Latvian ice hockey forward

Kirils Galoha (born April 16, 1996) is a Latvian professional ice hockey forward who plays for GKS Tychy of the Polska Hokej Liga.

Galoha played one game in the Kontinental Hockey League for Dinamo Riga during the 2015–16 KHL season. He departed from the team in 2017, splitting the year in the Latvian Hockey Higher League for HS Rīga and later in the German Oberliga for ECDC Memmingen. He would also divide the 2018–19 season between Latvia and Germany, playing one game for HK Mogo before joining Oberliga side EHC Waldkraiburg. He also played ten games in France for Division 1 side Bisons de Neuilly-sur-Marne.

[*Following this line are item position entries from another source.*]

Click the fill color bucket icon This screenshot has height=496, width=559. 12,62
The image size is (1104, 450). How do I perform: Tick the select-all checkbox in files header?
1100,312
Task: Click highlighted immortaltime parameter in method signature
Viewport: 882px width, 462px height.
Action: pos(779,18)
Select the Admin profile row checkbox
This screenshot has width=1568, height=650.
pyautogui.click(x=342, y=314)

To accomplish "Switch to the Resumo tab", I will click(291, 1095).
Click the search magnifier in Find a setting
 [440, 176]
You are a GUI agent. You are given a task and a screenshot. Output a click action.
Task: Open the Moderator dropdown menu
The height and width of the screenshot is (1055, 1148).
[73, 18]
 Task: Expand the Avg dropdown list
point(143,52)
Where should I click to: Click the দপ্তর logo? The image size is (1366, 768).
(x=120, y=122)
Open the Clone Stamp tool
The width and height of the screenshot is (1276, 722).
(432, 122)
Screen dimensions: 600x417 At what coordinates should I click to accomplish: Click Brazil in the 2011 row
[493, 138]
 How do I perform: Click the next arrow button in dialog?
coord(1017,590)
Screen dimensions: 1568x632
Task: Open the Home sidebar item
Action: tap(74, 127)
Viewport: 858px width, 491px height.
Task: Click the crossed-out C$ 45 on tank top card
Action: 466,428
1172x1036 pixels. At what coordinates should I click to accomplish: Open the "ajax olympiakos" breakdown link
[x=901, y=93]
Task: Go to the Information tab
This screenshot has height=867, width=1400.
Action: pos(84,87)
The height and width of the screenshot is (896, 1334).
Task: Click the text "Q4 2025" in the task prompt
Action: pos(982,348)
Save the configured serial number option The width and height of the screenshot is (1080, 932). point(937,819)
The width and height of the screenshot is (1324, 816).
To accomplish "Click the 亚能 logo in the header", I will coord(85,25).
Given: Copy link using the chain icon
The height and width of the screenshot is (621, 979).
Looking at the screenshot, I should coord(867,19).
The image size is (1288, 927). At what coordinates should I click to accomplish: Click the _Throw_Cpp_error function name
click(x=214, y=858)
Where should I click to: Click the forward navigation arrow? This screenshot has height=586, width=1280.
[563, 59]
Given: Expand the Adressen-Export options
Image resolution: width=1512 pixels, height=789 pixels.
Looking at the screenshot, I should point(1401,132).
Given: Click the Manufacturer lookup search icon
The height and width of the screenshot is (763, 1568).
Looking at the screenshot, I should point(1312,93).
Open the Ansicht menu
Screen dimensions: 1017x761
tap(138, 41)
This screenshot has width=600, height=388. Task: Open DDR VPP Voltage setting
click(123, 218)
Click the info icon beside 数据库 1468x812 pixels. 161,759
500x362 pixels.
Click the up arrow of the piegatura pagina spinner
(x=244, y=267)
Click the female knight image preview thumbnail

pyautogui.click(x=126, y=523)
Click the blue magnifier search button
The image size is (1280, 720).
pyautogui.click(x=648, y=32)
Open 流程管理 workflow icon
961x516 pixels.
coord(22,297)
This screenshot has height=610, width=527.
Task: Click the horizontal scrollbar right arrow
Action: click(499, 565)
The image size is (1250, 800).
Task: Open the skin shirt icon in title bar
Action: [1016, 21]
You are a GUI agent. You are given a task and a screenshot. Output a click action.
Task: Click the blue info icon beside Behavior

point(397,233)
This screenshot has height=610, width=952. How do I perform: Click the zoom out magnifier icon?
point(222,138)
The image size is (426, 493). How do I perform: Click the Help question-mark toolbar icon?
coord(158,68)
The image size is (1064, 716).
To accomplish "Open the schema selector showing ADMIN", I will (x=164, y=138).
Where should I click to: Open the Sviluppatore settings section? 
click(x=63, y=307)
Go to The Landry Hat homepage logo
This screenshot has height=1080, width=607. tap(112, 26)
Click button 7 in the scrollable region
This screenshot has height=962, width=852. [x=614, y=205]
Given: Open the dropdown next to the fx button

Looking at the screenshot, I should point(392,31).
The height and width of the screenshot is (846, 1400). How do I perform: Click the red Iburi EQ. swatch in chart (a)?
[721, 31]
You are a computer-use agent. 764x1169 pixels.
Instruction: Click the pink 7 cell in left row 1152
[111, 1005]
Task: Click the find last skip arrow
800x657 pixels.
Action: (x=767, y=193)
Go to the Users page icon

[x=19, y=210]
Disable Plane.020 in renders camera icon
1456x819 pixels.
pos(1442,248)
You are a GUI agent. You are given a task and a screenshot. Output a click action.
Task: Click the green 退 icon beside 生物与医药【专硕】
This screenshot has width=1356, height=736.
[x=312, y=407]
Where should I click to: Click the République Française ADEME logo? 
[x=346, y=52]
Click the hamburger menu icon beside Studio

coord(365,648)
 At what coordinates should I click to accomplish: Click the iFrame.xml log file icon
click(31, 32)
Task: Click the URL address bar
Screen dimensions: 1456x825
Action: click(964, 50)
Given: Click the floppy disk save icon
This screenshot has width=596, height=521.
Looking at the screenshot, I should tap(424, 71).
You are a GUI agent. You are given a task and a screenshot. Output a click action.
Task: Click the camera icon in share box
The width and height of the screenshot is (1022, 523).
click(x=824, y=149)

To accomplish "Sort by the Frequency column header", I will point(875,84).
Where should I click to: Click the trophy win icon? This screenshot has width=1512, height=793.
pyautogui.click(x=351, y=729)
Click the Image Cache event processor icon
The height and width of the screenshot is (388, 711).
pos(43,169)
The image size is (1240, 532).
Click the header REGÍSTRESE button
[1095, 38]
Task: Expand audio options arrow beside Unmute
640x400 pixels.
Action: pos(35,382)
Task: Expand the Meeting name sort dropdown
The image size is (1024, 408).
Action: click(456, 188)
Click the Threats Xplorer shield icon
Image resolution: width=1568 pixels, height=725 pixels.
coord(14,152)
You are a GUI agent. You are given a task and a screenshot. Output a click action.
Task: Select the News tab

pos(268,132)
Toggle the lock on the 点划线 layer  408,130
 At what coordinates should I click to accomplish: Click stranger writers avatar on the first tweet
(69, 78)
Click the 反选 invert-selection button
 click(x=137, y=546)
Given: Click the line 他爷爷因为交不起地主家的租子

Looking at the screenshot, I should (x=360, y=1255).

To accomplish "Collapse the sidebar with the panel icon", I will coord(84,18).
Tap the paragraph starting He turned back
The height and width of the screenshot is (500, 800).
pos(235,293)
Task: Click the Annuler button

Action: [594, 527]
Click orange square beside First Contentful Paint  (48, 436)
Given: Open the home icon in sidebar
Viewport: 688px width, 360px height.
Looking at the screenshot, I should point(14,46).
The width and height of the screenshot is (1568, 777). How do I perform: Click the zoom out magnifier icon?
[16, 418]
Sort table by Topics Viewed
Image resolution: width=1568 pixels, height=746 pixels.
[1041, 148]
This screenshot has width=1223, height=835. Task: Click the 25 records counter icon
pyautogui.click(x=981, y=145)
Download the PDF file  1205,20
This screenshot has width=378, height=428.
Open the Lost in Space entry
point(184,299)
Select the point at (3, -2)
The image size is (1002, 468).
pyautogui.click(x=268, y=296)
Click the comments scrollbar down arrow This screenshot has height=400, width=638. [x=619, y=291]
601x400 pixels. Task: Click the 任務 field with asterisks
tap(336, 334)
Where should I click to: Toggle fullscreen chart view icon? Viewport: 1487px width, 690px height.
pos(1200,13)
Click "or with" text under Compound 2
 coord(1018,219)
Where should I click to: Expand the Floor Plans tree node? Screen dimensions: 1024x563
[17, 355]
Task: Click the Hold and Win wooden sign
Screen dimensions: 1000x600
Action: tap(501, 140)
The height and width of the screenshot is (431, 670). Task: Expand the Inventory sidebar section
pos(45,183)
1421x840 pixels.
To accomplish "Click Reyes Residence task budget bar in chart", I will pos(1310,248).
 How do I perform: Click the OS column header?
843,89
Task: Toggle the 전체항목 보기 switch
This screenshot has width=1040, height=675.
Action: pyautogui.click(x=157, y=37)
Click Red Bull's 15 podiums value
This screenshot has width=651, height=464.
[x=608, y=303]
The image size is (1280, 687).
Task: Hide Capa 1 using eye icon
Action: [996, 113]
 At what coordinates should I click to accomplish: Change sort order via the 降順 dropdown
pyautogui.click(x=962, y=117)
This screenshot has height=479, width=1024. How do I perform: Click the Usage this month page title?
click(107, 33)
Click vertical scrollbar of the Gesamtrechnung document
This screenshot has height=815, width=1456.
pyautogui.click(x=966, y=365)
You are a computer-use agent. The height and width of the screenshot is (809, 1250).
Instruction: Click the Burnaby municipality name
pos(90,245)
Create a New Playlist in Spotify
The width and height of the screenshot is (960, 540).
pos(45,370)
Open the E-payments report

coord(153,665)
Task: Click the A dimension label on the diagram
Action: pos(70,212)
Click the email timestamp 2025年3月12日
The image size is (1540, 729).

Galoha joined Kazakhstan team Saryarka Karagandy of the Vysshaya Hockey Liga on June 10, 2019 but only played two games for the team before returning to Latvia to join the newly-founded Olimp Riga on September 23, 2019. On January 14, 2020, Galoha joined GKS Tychy of the Polska Hokej Liga. He became Polish champion. Next season he returned to Olimp Riga, winning also the Latvian league champion title.